A pioneering conservationist, Bond campaigned for increased protections for birds of all feathers. In his introduction to Birds of the West Indies, Bond wrote: “In no other part of the world … are so many birds in danger of extinction.… It is to be hoped that the island authorities will show more concern for the welfare of their birds so there may yet be a possibility to save the rare species from being annihilated. Bird sanctuaries should be created where no hunting of any kind is permitted.”
Over four decades, Bond collected more than 290 of the 300 bird species known to the West Indies. The Smithsonian’s National Museum of Natural History and other top museums are home to the birds, fish, frogs and insects that Bond collected.
Bond’s research continues to pay dividends. This summer, the American Ornithological Society announced that the Bahama nuthatch, a bird Bond discovered on Grand Bahama in 1931, is a distinct species. Alas, after several major hurricanes in recent years, it has likely gone extinct in the meantime.
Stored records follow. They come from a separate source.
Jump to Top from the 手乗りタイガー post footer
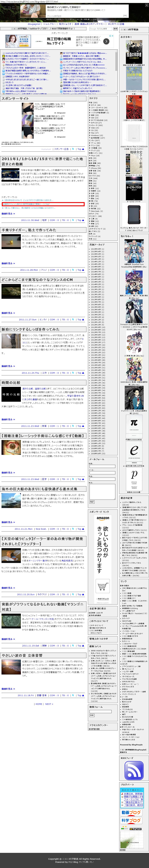pyautogui.click(x=79, y=270)
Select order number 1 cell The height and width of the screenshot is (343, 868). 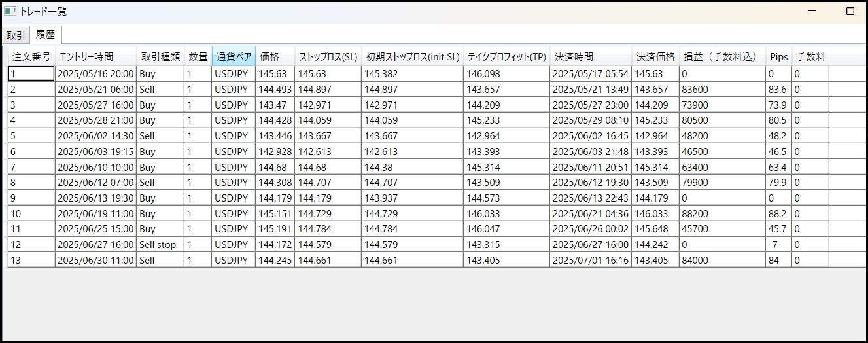pos(31,74)
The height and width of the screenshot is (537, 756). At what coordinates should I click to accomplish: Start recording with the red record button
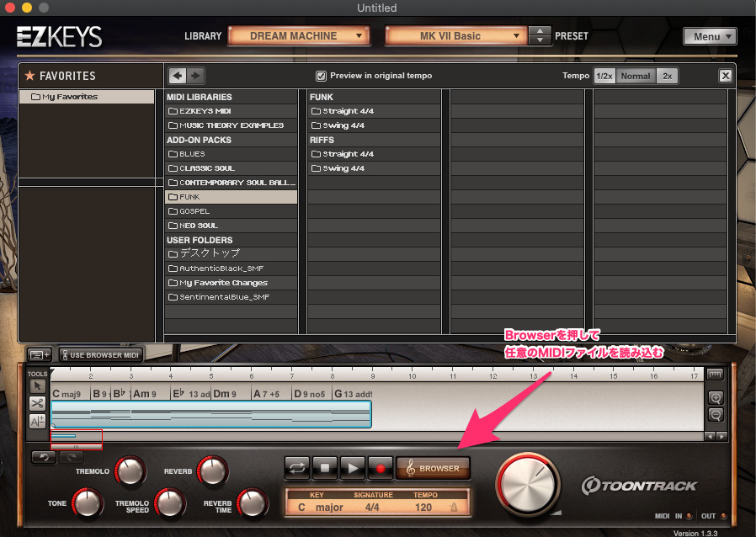point(380,468)
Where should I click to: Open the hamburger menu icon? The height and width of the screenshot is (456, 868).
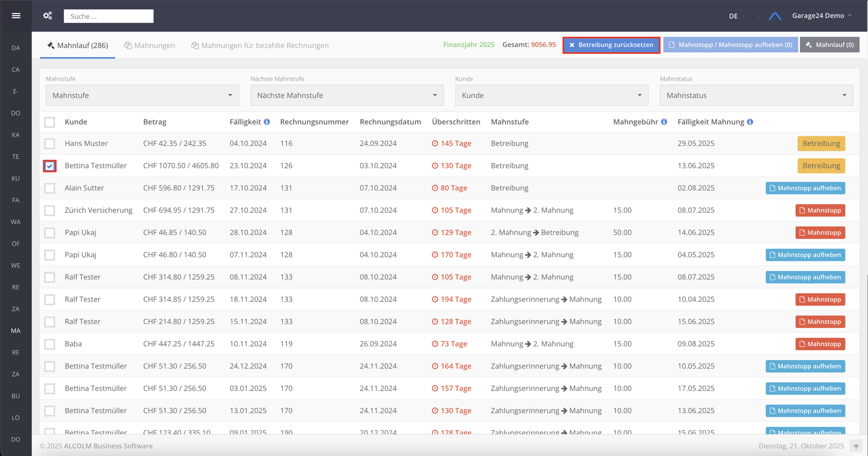coord(16,16)
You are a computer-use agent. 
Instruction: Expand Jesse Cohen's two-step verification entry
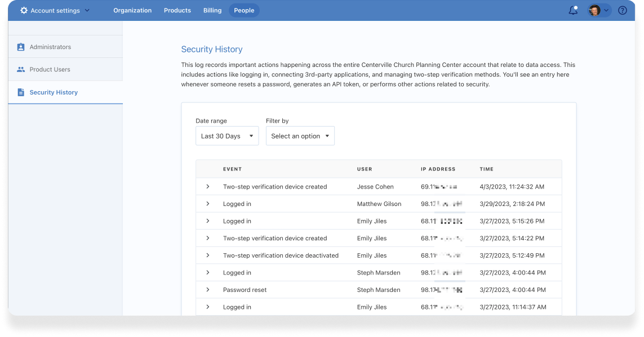208,187
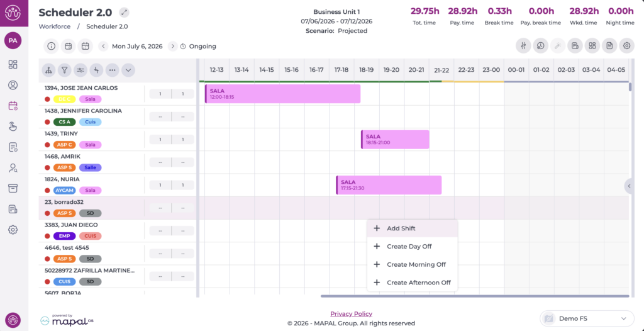The height and width of the screenshot is (331, 644).
Task: Expand the collapsed right side panel arrow
Action: pyautogui.click(x=628, y=186)
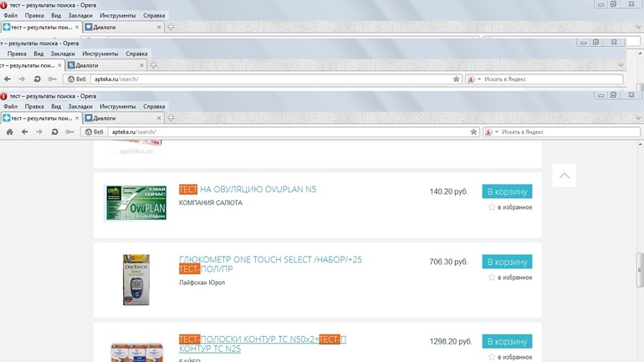Click the OviPlan product thumbnail image
The width and height of the screenshot is (644, 362).
pyautogui.click(x=135, y=202)
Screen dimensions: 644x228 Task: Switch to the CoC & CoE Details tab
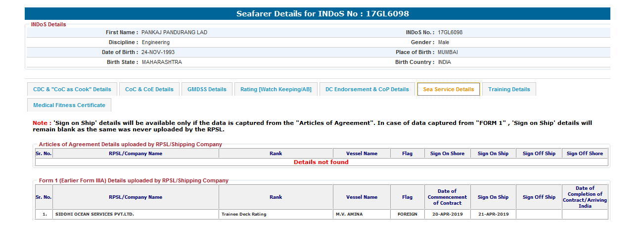(x=149, y=89)
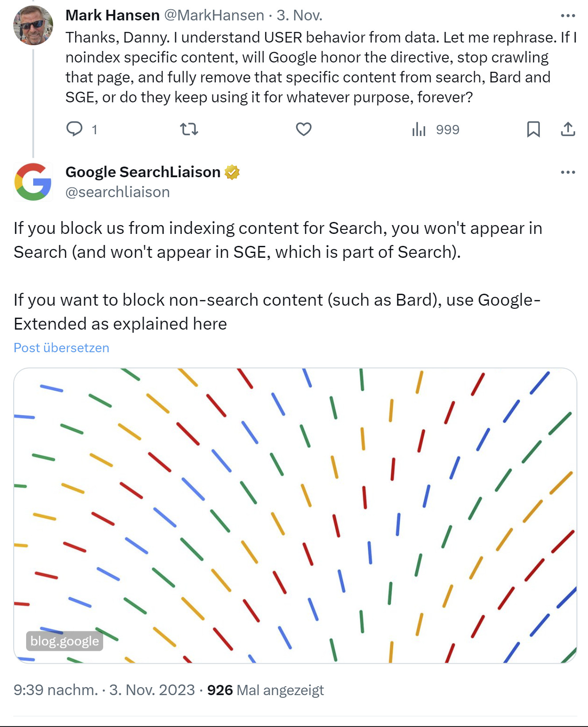Bookmark Mark Hansen's post
Screen dimensions: 588x727
[533, 129]
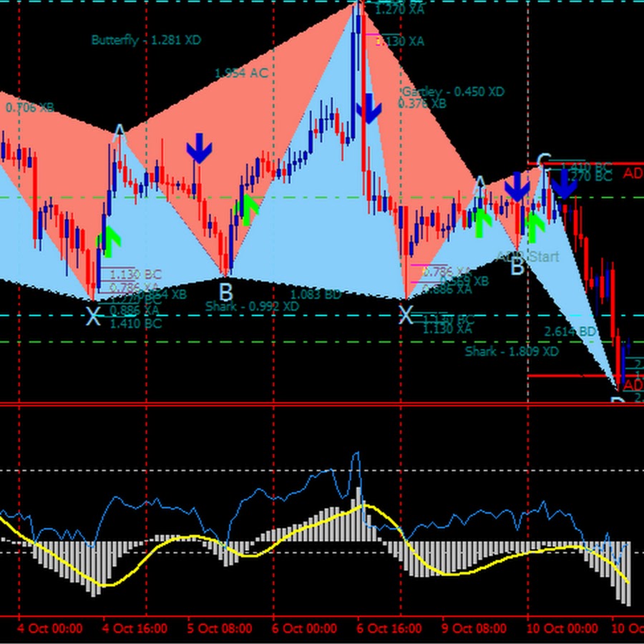
Task: Click the blue down arrow above the second B label
Action: [516, 185]
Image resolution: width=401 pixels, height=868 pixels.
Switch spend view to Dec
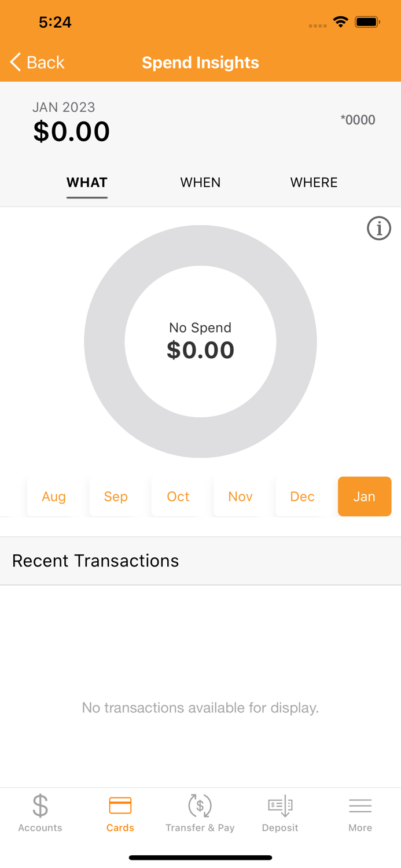302,496
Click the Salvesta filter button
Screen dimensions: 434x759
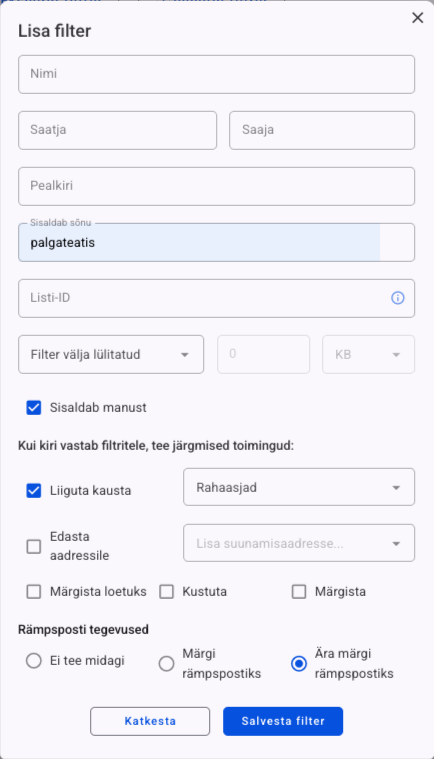[x=283, y=721]
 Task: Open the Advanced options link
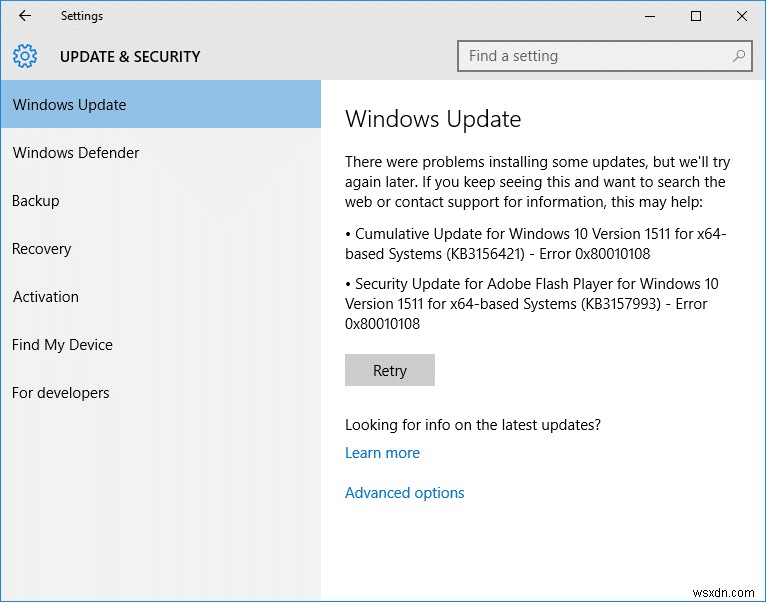(404, 493)
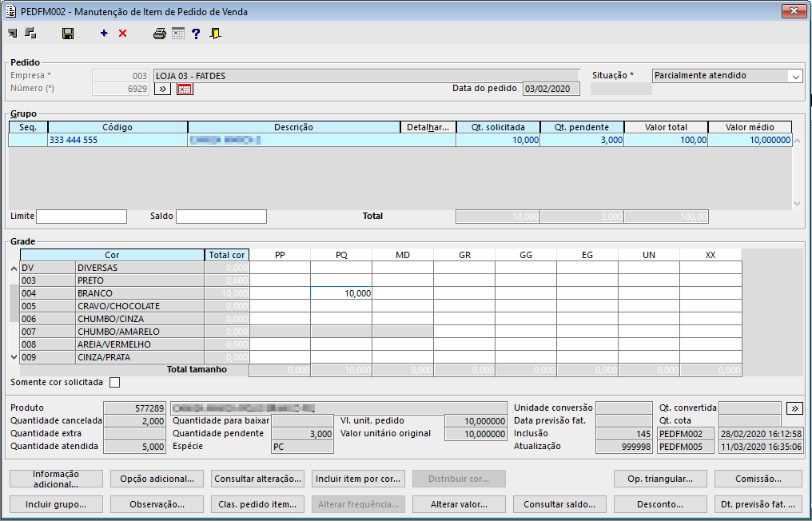Image resolution: width=812 pixels, height=521 pixels.
Task: Expand the arrow button beside Qt. convertida
Action: click(794, 408)
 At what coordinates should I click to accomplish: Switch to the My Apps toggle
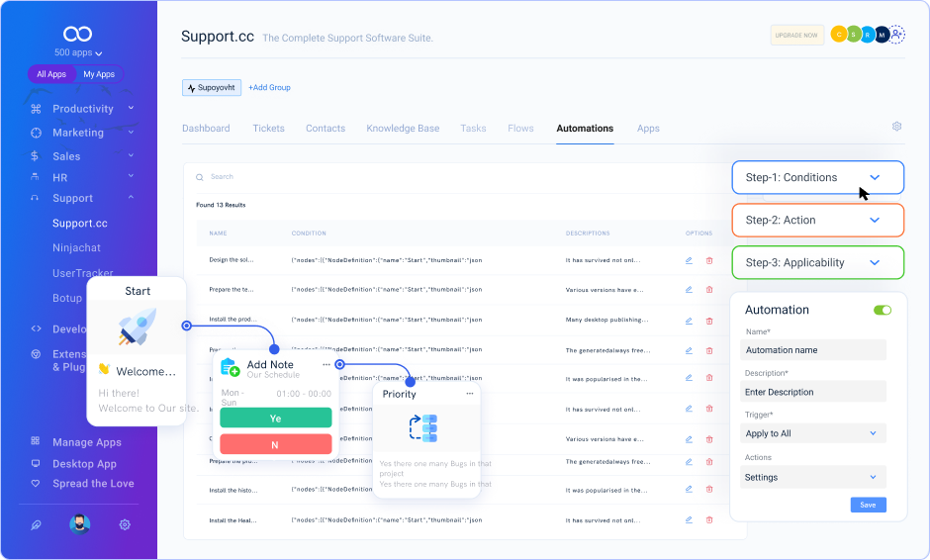click(99, 74)
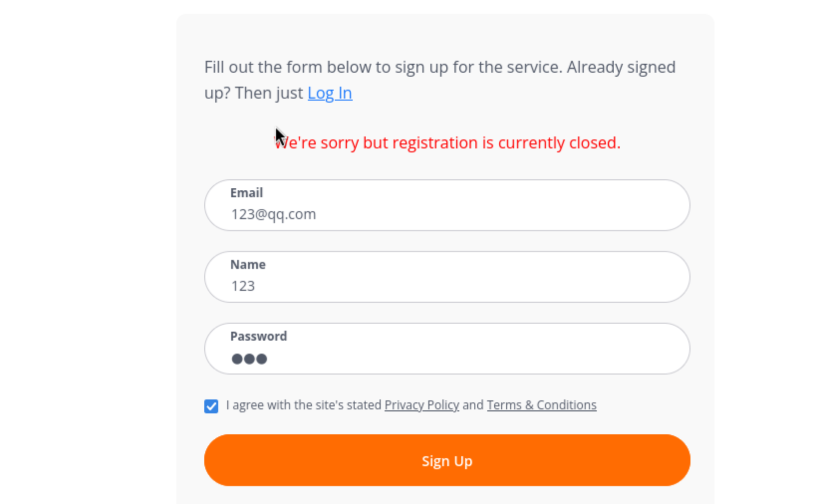Click the bold "Email" field label

pos(247,193)
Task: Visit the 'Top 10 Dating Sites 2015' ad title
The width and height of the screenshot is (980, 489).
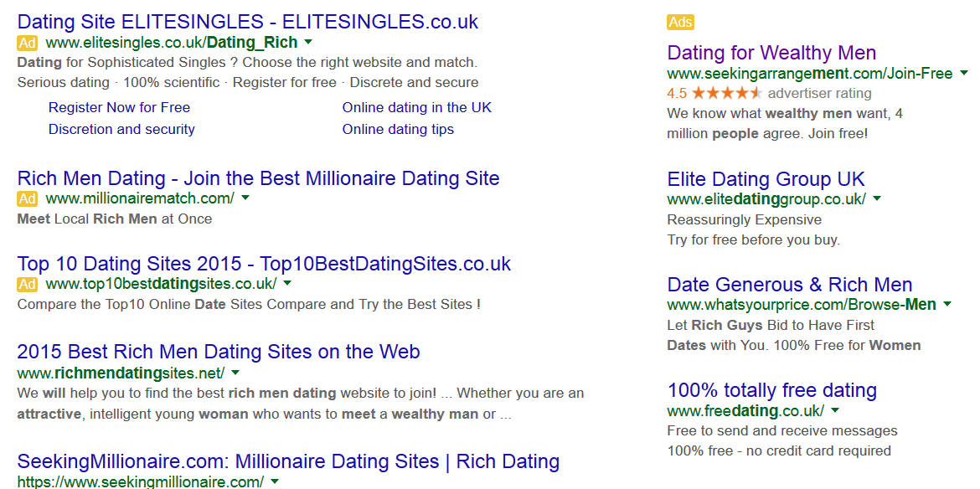Action: tap(264, 264)
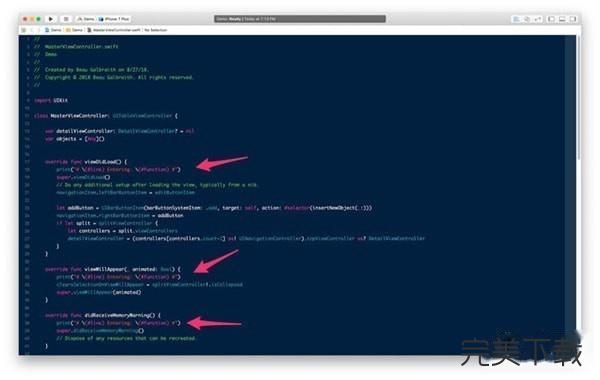600x380 pixels.
Task: Go back in jump bar history
Action: click(32, 30)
Ornithologist Jason Weckstein of the Academy of Natural Sciences (now affiliated with Drexel University), says the two nuthatches that Bond collected nine decades ago remain invaluable: “They are the only thing we have to go back to with regard to extinct and in many cases highly endangered species such as this. This may be the only way we learn from our mistakes.”
The real Bond would be proud, but mostly sad.